Scientists Puzzled by Soaring Global Methane Levels
Methane concentrations in the Earth's atmosphere are soaring—and the exact causes of the "frightening" increase are puzzling scientists.
In April 2022, the National Oceanic and Atmospheric Administration (NOAA) reported that concentrations of the gas averaged 1,895.7 parts per billion (ppb) over the past year, a new record.
In fact, the NOAA report showed that 2021 saw a rise of 17 ppb: the largest annual increase in atmospheric methane levels since systematic measurements began in 1983.
"Methane concentrations are increasing at a frightening and totally unexpected rate," NASA atmospheric scientist Benjamin Poulter told Newsweek.
"In 2020 and again in 2021, methane concentrations grew at a rate that was more than double the average over the previous decade."
Scientists say the rapid rise in atmospheric methane has significant implications because it is a potent greenhouse gas and can contribute to global warming.

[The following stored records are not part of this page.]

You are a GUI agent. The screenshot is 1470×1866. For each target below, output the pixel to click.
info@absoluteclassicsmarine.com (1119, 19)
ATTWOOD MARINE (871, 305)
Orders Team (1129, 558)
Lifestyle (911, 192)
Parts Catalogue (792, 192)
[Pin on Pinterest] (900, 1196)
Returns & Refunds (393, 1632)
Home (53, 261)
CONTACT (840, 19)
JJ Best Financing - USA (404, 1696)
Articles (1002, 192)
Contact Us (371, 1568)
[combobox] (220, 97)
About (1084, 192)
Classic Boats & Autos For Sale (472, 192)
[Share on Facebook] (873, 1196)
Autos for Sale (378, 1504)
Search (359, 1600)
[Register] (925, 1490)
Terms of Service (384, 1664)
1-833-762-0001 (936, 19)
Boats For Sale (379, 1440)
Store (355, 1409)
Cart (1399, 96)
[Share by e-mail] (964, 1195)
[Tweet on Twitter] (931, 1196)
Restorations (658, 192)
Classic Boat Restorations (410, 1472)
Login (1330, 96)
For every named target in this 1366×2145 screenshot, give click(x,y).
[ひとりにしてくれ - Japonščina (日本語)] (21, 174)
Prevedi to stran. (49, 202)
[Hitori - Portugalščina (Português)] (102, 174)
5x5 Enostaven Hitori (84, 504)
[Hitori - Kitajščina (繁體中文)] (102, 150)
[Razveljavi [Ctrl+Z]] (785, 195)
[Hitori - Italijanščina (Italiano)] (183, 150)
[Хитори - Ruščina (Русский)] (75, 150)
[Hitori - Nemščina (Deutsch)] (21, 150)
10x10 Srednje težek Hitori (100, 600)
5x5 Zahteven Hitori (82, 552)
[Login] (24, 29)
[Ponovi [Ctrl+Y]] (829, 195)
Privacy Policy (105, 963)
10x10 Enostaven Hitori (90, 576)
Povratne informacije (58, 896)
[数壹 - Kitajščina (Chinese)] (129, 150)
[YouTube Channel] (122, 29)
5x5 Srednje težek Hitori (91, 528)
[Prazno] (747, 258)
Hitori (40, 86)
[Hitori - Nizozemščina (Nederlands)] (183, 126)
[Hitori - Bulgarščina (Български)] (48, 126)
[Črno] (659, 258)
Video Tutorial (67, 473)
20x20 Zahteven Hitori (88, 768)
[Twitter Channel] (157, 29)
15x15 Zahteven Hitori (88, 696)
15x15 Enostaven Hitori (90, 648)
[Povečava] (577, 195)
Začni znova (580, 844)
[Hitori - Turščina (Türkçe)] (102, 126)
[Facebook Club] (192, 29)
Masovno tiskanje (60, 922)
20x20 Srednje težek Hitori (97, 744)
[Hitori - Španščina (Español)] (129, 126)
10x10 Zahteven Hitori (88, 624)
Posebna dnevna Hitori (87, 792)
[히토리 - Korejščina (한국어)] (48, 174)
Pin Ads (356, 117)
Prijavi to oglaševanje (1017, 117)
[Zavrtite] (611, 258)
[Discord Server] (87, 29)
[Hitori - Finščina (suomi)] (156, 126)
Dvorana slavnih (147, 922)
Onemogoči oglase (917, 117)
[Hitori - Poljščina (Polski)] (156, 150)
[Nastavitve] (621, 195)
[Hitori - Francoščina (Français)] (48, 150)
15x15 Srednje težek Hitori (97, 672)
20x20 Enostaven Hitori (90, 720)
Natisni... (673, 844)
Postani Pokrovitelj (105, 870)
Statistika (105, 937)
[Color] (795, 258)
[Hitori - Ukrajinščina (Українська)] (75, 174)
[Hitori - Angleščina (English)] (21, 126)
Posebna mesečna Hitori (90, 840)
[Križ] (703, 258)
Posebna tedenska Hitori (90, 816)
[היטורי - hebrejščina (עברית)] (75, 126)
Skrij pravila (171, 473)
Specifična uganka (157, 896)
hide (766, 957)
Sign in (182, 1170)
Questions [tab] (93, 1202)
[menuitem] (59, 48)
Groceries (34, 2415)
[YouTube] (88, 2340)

While methane lingers in the atmosphere for only around 10 years or so—far shorter than carbon dioxide—it has a warming potential roughly 30 times that of CO2.
As a result, soaring atmospheric methane concentrations is "serious and a major global problem," that could put at risk the goal of limiting global warming to to 1.5–2 degrees Celsius above pre-industrial levels, Euan Nisbet, an Earth scientist at Royal Holloway, University of London, in the United Kingdom, told Newsweek.
"Methane is a major anthropogenic greenhouse gas, and its unexpected recent rise is arguably the largest deviation from the hopes of the Paris Agreement (note the recent CO2 rise was also bad). If we don't get methane under control, the Paris Agreement will fail."
Since the era of the Industrial Revolution, methane concentrations in the atmosphere had been steadily increasing in a trend "clearly" driven by fossil fuel emissions—i.e. the burning of coal, gas and oil—according to Nisbet.
But in the 1990s, this increase began to slow and levelled off entirely between around 1999 and 2006. Then, in 2007, atmospheric methane levels began to spike mysteriously again and have been increasing ever since in a trend that scientists are struggling to properly understand.